Evet, Osmanlı’nın gözü garpta idi. Garptan kasıt Balkanlar. Tabi ki Almanya’nın geniş düz ovaları da var ama oralara gidilemedi. Peki, gidilen Sofya, Selanik, Bükreş, Bosna mı yoksa Şam, Beyrut, Kahire mi, hangisi daha yakın bize?

Şarka gidenler Araplaştı, garba gidenler yüzyıllar geçse de kendi kültürünü korumayı başardı,  ne asimile oldu ne de asimile etti.

Yüreğimiz garpta iken aklımız hep şarkta; şarka ihanet etmiş çocuklar gibi hissediyoruz kendimizi. Garp ise evi yurdu bıraktığımız yer.

Mustafa Kemal, Enver Paşa, Talat Paşa ve niceleri şu an tarih onları nereye koyarsa koysun garptan geldiler İstanbul’a. Mısır’da Kavalalı Mehmet Ali Paşa gücü eline geçirir geçirmez Kütahya önlerine dayandı. Belki merkezden uzak yerlerde yöneticilerin güçlenmeleri bu noktada ciddi paya sahipti. Kavalalı Mehmet Ali Paşa’nın Kütahya önlerine gelmesi Tepedelenli Ali Paşa’nın Rumeli âyânlarını alıp İstanbul’a gelmesi ile eş değer tutulabilir mi tartışılır. Ama herhalde Mısır’dan, Şam’dan bir yöneticinin ya da bir askerin Osmanlı yöneticisinin dağılma döneminde kalkıp bu çözülmeyi nasıl önleriz diye bir düşüncesi ve bir girişimi hiçbir daim olmamıştır. Yüzyıllarca Osmanlı egemenliğinde kalan şark, gerektiğinde birçok vergi muafiyetine, hazineden maddi desteğe rağmen Osmanlı toprakları bir bir elden çıkarken çoğu yer hiçbir savaş olmadan çıkmış, zaten Avrupa sömürüsü ile başlayan süreçten sonra pek kolay ve hızlı bir şekilde el değiştirmiştir.

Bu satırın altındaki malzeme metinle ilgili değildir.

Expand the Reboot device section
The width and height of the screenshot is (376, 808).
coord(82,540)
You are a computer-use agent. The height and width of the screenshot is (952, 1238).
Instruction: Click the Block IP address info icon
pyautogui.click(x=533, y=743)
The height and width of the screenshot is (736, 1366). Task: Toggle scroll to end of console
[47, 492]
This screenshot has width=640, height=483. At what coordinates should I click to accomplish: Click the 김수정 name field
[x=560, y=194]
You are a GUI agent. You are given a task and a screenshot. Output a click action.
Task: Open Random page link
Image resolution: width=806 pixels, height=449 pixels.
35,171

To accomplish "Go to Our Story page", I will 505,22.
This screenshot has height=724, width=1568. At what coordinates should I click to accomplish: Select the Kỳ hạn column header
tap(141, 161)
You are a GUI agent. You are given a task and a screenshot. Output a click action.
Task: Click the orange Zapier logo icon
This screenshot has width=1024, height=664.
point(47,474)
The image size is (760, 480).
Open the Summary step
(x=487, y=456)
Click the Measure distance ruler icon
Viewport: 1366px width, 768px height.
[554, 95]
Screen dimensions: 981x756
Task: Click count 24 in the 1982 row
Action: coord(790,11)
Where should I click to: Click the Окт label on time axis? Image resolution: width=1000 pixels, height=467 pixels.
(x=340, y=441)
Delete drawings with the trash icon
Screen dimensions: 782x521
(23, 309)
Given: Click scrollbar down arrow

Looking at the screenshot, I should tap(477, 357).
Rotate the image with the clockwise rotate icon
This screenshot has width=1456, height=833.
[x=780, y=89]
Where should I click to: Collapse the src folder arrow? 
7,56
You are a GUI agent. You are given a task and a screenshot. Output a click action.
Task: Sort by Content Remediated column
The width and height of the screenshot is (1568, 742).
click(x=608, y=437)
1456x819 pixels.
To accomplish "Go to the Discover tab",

Bir Balkanlar, bir Rumeli kadar savaş destanları yazılmamış, Bosna’da bir Türk’ü bekleyen bir Bosnalı kadar da bir Mısırlı, bir Suriyeli ya da Mekkeli aynı Türk’ü beklememiştir.   

Bağrından kopan Selanik’i, Dobruca’yı, Deliorman’ı hep özlemle anan, ilk fırsatta oralara, eski yurduna gitmek isteyen bizler şarka daha çok dini boyutta bakmaktayız. Çünkü garbı, her toprağını savaşla adım adım aldığımız garbı vatan edinmiştik. Oysa şark daha çok koruyucusu olduğumuz, kutsal yâd ettiğimiz bir yer olmuştur. Ve an gelip kopmalar baş gösterdiğinde arkamıza baktığımızda uzaklaştığımız, evini toprağını bıraktığımız yerler yine vatan addettiğimiz garp olmuştur.